Error handling external file: 'Inserting value to batch for column type DATE failed. Invalid argument provided.'


I am reading parquet file and I found the two columns that cause this problem:

SELECT
TOP 100 
POST_SEARCH_DATE,
SEARCH_DATE 

FROM
OPENROWSET(
    BULK 'https://test/refined-parquet/data/v1.0/loaddt=2022-01-01/**',
    FORMAT = 'PARQUET'
    
) AS [result]

These columns contain values that are undefined and I have tried the following to get rid of the error, yet it persists.

SELECT
TOP 100 
POST_SEARCH_DATE,
SEARCH_DATE

FROM
OPENROWSET(
    BULK 'https://test/refined-parquet/data/v1.0/loaddt=2022-01-01/**',
    FORMAT = 'PARQUET'
    
) AS [result]
WHERE cast(POST_SEARCH_DEPARTURE_DATE as varchar(100))!= 'undefined'
and cast (SEARCH_DEPARTURE_DATE as varchar(100)) != 'undefined'

The code from above will throw the same:

Error handling external file: 'Inserting value to batch for column type DATE failed. Invalid argument provided.'.

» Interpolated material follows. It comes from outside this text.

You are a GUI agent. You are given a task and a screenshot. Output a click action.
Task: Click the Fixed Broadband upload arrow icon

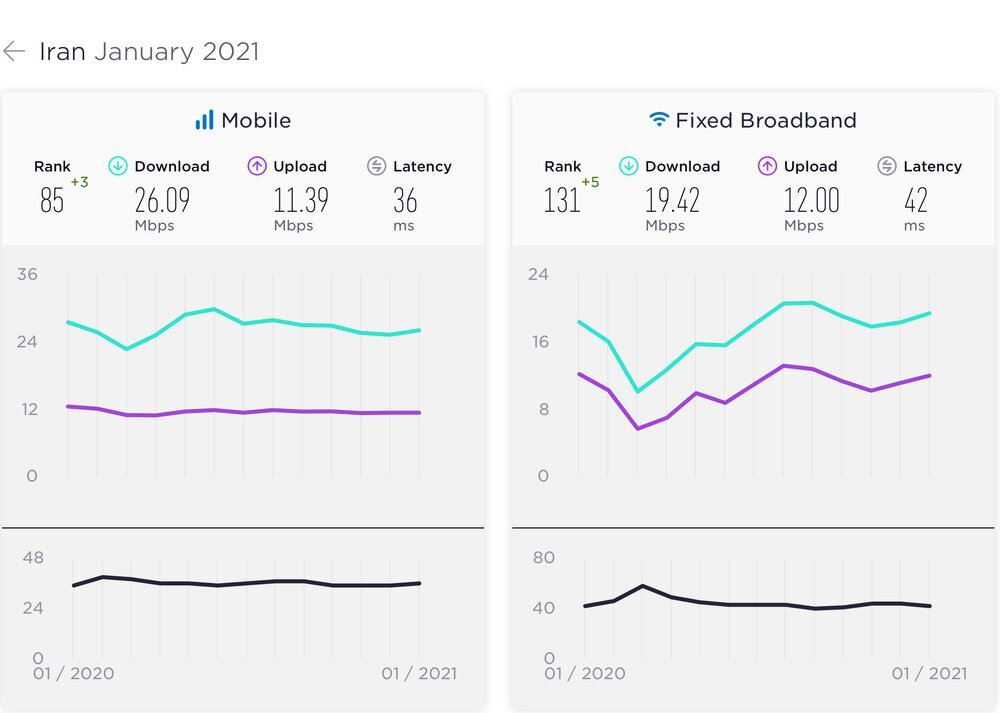(x=767, y=166)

I also tried the following for one column:

SELECT
TOP 100 
POST_SEARCH_DATE,
SEARCH_DATE

FROM
OPENROWSET(
    BULK 'https://test/refined-parquet/data/v1.0/loaddt=2022-01-01/**',
    FORMAT = 'PARQUET'
    
) with (POST_SEARCH_DATEVARCHAR(60)) AS [result]

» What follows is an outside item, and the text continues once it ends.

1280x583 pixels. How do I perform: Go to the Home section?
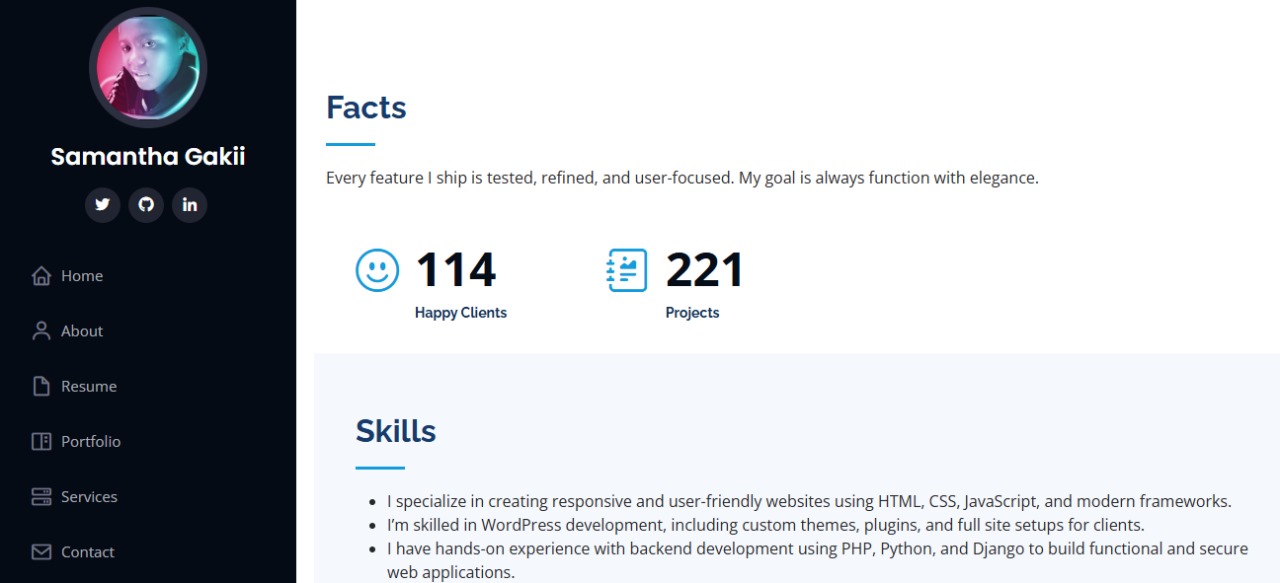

But this throws the following:

Error handling external file: 'Converting value to batch for column POST_SEARCH_DEPARTURE_DATE failed. Invalid argument provided.'

As instructed, no rows cannot be removed from this raw file and I am unsure how to solve this problem. Any suggestion is welcome.


Solution

  • The solution is to use the with clause and define the data type that you expect to receive when you perform the open row set ( see below ):

    SELECT
      TOP 100 
      POST_SEARCH_DATE,
      SEARCH_DATE
    
    FROM
       OPENROWSET(
          BULK 'https://test/refined-parquet/data/v1.0/loaddt=2021-01-01/**',
          FORMAT = 'PARQUET'
         WITH (
            [SEARCH_DEPARTURE_DATE] VARCHAR(100) COLLATE Latin1_General_BIN2 3,
            [POST_SEARCH_DEPARTURE_DATE] VARCHAR(100) COLLATE Latin1_General_BIN2 2
    ) AS [result]